Courtesy of Penguin Random House

Demons (1871)

Demons was one of Dostoyevsky’s later works and one of his most politicised pieces. The plot is based on the story of the murder of a student named Ivan Ivanov, which was allegedly committed by members of a revolutionary circle. The novel was a reflection of the growing radical movements among the intelligentsia and the first signs of terrorism. The work is a reflection of Dostoyevsky’s thoughts on the protesting part of society of his time and perhaps also a reflection on his participation in free-thinking circles.

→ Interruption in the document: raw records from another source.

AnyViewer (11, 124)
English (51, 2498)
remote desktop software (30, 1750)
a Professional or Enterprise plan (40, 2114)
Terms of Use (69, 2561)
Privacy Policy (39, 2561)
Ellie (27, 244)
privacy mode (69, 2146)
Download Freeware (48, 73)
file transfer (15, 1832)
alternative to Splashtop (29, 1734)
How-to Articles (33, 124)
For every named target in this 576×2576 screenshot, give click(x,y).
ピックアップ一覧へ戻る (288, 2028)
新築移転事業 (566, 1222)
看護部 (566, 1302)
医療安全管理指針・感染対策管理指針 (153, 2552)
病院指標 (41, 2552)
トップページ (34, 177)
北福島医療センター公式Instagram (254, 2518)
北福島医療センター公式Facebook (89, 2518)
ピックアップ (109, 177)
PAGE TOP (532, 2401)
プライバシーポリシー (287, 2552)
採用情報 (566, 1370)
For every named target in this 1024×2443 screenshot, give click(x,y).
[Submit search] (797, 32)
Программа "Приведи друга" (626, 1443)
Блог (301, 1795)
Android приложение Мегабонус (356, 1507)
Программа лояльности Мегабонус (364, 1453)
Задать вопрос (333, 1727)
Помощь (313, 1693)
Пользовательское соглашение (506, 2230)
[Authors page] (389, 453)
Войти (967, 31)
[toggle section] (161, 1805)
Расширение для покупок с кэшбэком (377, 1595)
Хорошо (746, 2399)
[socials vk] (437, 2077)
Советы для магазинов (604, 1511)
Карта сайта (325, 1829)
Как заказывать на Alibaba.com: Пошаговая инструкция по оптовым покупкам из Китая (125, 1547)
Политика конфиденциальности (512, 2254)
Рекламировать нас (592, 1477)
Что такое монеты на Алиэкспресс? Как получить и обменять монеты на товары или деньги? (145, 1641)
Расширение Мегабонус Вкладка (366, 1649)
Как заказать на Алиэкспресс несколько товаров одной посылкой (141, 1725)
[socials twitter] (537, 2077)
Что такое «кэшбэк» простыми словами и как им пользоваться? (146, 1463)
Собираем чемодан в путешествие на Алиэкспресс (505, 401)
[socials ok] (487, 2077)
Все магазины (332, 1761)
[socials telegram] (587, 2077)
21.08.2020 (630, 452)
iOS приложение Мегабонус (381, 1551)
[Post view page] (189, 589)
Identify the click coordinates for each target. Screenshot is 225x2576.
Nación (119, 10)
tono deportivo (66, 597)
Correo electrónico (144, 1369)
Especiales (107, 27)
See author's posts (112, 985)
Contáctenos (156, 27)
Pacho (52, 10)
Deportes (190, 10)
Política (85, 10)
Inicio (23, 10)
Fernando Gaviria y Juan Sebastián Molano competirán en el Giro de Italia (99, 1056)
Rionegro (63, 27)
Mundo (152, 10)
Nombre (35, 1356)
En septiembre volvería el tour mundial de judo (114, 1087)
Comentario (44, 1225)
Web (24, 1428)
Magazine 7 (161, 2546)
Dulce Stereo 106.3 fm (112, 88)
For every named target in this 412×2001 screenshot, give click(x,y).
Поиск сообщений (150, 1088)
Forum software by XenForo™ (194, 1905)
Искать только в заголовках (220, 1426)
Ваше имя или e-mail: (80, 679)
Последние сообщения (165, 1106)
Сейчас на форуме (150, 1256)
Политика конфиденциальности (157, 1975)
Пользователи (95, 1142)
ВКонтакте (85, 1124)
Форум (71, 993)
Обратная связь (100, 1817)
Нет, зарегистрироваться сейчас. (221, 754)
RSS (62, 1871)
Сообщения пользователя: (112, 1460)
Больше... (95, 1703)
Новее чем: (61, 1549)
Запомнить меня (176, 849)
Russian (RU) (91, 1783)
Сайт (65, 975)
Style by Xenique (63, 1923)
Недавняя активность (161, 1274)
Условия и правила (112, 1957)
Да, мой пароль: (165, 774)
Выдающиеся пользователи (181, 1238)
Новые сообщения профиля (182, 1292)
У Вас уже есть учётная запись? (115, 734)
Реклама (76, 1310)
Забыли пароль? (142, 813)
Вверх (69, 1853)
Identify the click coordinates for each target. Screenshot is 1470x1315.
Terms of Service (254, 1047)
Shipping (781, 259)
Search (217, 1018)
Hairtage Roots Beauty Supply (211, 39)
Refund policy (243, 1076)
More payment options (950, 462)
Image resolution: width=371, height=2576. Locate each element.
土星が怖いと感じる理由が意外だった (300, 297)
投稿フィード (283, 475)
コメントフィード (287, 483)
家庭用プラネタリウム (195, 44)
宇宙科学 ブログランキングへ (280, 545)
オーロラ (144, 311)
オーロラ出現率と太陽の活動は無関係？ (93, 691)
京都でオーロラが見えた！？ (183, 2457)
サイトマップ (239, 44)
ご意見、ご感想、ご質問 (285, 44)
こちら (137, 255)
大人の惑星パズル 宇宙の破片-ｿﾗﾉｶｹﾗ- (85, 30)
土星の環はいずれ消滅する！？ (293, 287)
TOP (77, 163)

Courtesy of Penguin Random House

The Gambler (1866)

Ironically, this novel was written for money, because of Dostoyevsky having lost money. The commission for the work came after Dostoyevsky lost a significant sum of money belonging not just to himself, but also to his friend whilst gambling. Due to the burdening debt, the writer made a contract to complete work on The Gambler in a very short period of time. The basis of the novel was the idea of describing the psychological state of gambling that engulfs a person involved in the game. Unfortunately for Dostoyevsky, his gambling losses repeating soon after, and from then on he made a promise to his wife never to play again.

Courtesy of Penguin Random House

The Insulted and Humiliated (1861)

The idea to start writing this novel came to Dostoyevsky when he moved to St Petersburg, after having spent time in exile. To a certain extent, the novel is autobiographical and is told from the point of view of a young writer, Vanya, who is struggling to make a living in the 1840s. On the novel’s pages, St Petersburg becomes an open book, and many accurate details of the character’s lives make the city come to life, similar to the works of other writers of the 19th century, such as Charles Dickens.

Courtesy of Delphi Classics

The Brothers Karamazov (1879)

The novel is Dostoyevsky’s final work – completed two months before the writer’s death. The complicated plot explores challenging questions, such as freedom, religion and ethics. As some critics suggest, it is a reflection of the different stages in the writer’s life, represented by the three brothers. The overall plot is interwoven with a story of murder, love and societal issues.